Олег сам наблюдал за всем, вникая в любые мелочи и подолгу беседуя с главным зодчим Путятой. Ему хотелось, чтобы храм превзошел красотой Спасский собор в Чернигове. Или, во всяком случае, получился нисколько не хуже. Путята, понимавший, чего добивается молодой князь, как-то сказал ему:

— Стены и купола я возведу не хуже, чем у черниговского Спаса, княже. Однако внутренним убранством твой храм все же уступит тамошнему, ибо нету у нас в Новгороде таких богомазов и левкасчиков, каковые имеются в Киеве и Чернигове.

— Стало быть, друг Путята, придется тебе поехать за ними в Киев, — сказал Олег.

Честолюбивое стремление Олега понравилось Манефе, которая видела, что возводимая Олегом церковь на удивление красива. На ее белые стены с узкими окнами и неглубокими нишами, на строящиеся купола приходило поглядеть множество народа со всей округи. Церковь была еще не готова, а горожане уже гордились ею. И даже переименовали ближайшую к ней улицу в Михайловскую.

В помощь зодчему Путяте Манефа дала своего верного боярина Георгия, сказав при этом Олегу:

— Где твой зодчий не справится словом, там подсобит ему мой боярин золотой мошной.

Отбыли Путята и Георгий в Киев и задержались там на целый месяц.

Зато долгие ожидания Олега и Манефы окупились сторицею: славных мастеров-богомазов сыскали в Киеве Георгий и Путята. Вдобавок купили они две большие иконы с ликом Богородицы и святого Михаила Архангела. Привезли кучу новостей для любопытной Олеговой мачехи, а для ее старшего сыночка — весточку от Вышеслава.

Георгий сам подозвал к себе Игоря и протянул ему соболью шапку с хитрой улыбкой:

— Подарок тебе, княжич. Только перед тем, как примерить обновку, загляни внутрь.

Игорь глянул в шапку и увидел скатанный в трубочку лоскуток бересты.

— Записка? — удивился княжич. — От кого?

— А ты прочти, — все так же улыбаясь, сказал Георгий.

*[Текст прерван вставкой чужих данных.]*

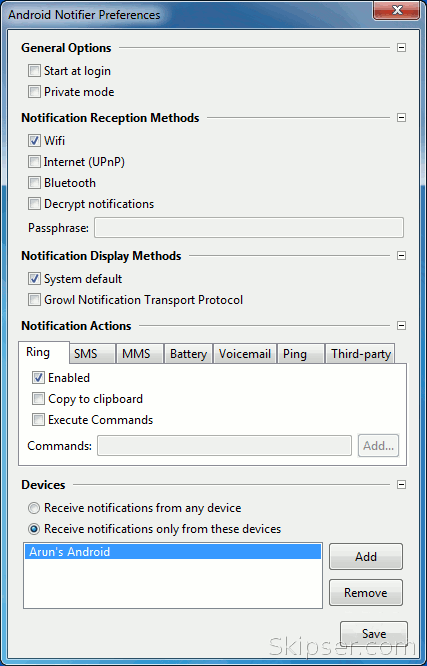Viewport: 427px width, 666px height.
Task: Switch to the SMS tab
Action: pyautogui.click(x=92, y=354)
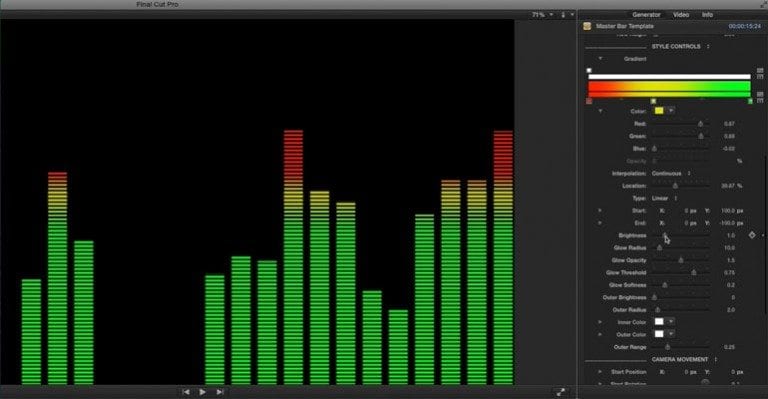The height and width of the screenshot is (399, 768).
Task: Go to previous frame in viewer
Action: tap(186, 392)
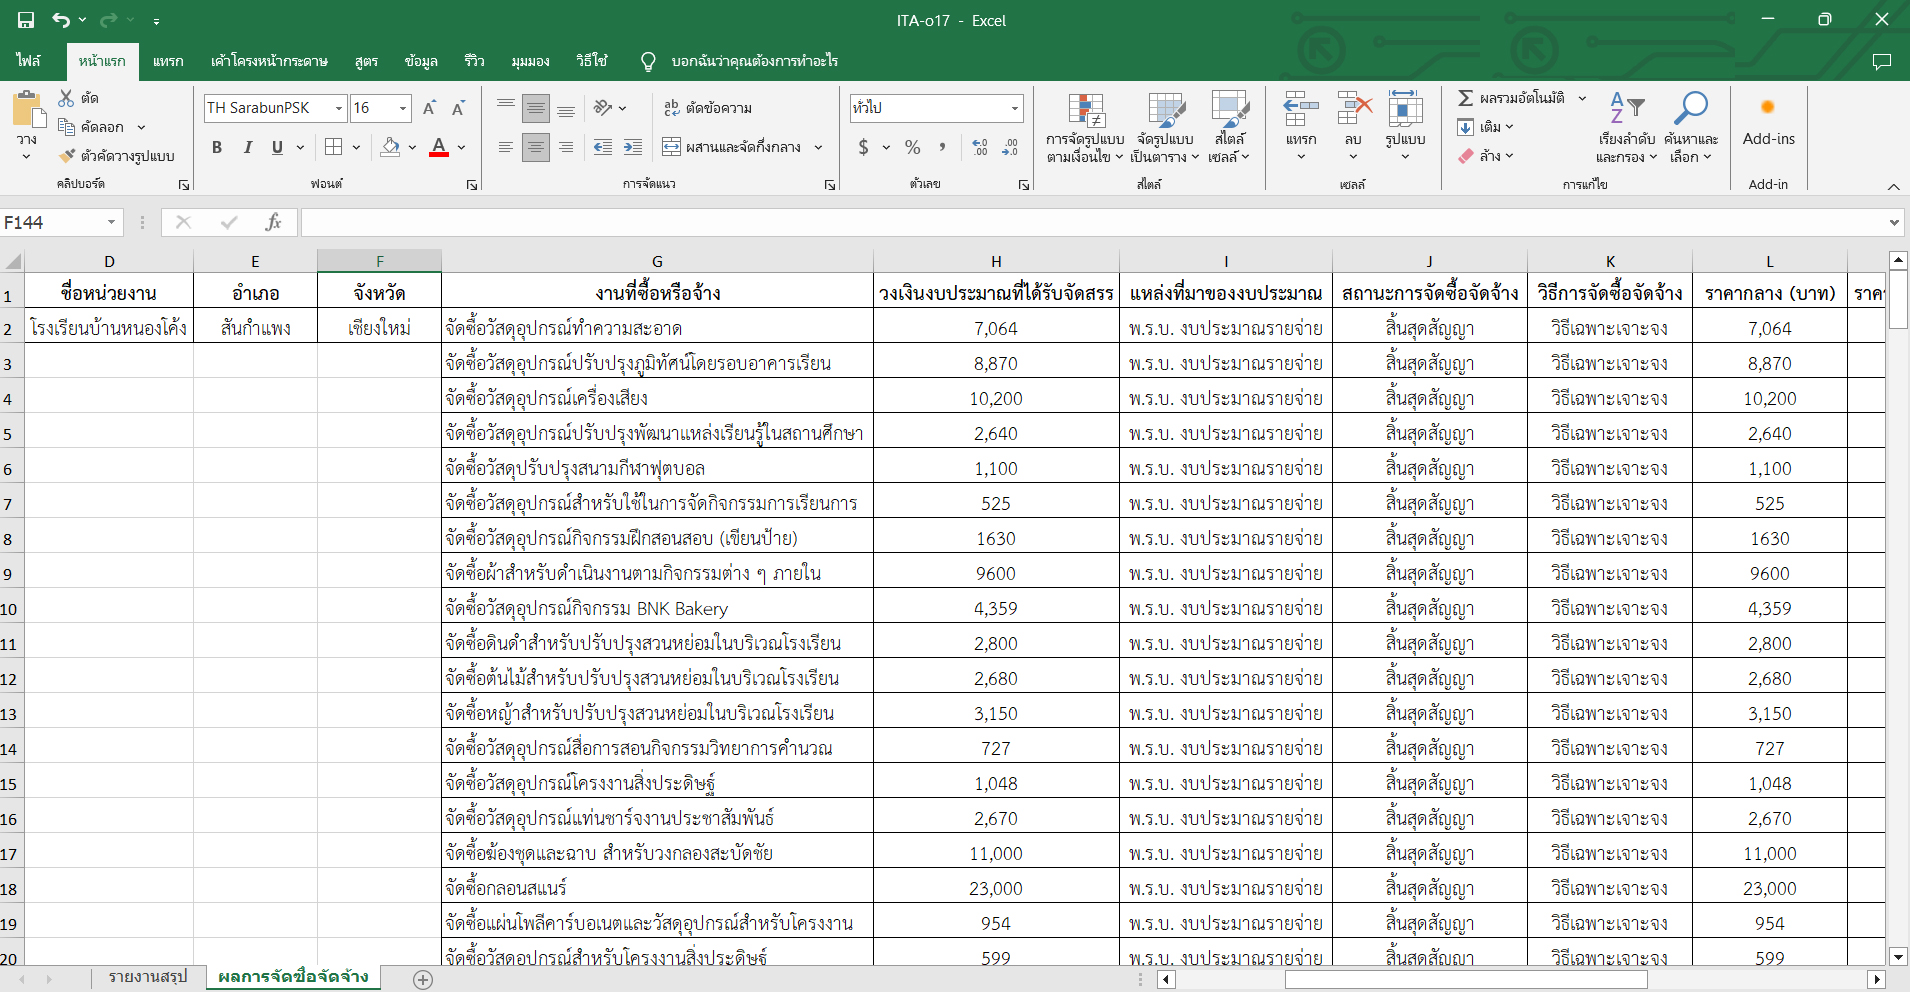Screen dimensions: 1910x992
Task: Open the font name dropdown TH SarabunPSK
Action: pyautogui.click(x=339, y=108)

Игорь развернул бересту и узнал почерк Вышеслава.

«Есть лишь одно благо — знание, есть лишь одно зло — невежество!» — было в записке. И подпись: «Вышеслав, сын Бренкович».

Игорь улыбнулся: не забыл его Вышеслав.

— Как он там в Киеве?

— Живет дружок твой на подворье Андреевского монастыря, — рассказывал сивоусый Георгий, — живет не тужит. В любимцах ходит у тамошнего игумена. По-гречески молвит Вышеслав как по-русски, знает и латынь и немецкий. Толстенные книги читает и молитвы наизусть заучивает. Тоскует по дому, конечно, но возвращаться покуда не собирается.

— Вышеслав всегда до знаний жаден был, — промолвил со вздохом воевода Бренк, который тоже пришел в княжеский терем узнать о своем сыне.

— Вот выучится сын твой, примет схиму, и поставим мы его настоятелем нашего Михайловского храма, — радостно заявил Бренку Георгий.

— Я запретил ему рясу надевать, — хмуро признался воевода, — чернецов у нас в роду нет и не надо!

— Верно молвишь, Бренк, — вставила Манефа, — сыну твоему впору думным боярином быть при сыне моем Игоре, когда он князем станет. Ибо сильной руке светлая голова нужна.

Молвила такое княгиня потому, что Игорь уже в четырнадцать лет отличался большой телесной крепостью и силой рук. Как погребли отца его, так и забросил Игорь ученье книжное й всерьез взялся за другую науку — воинскую. Наставниками его были Олеговы дружинники и тот же Бренк.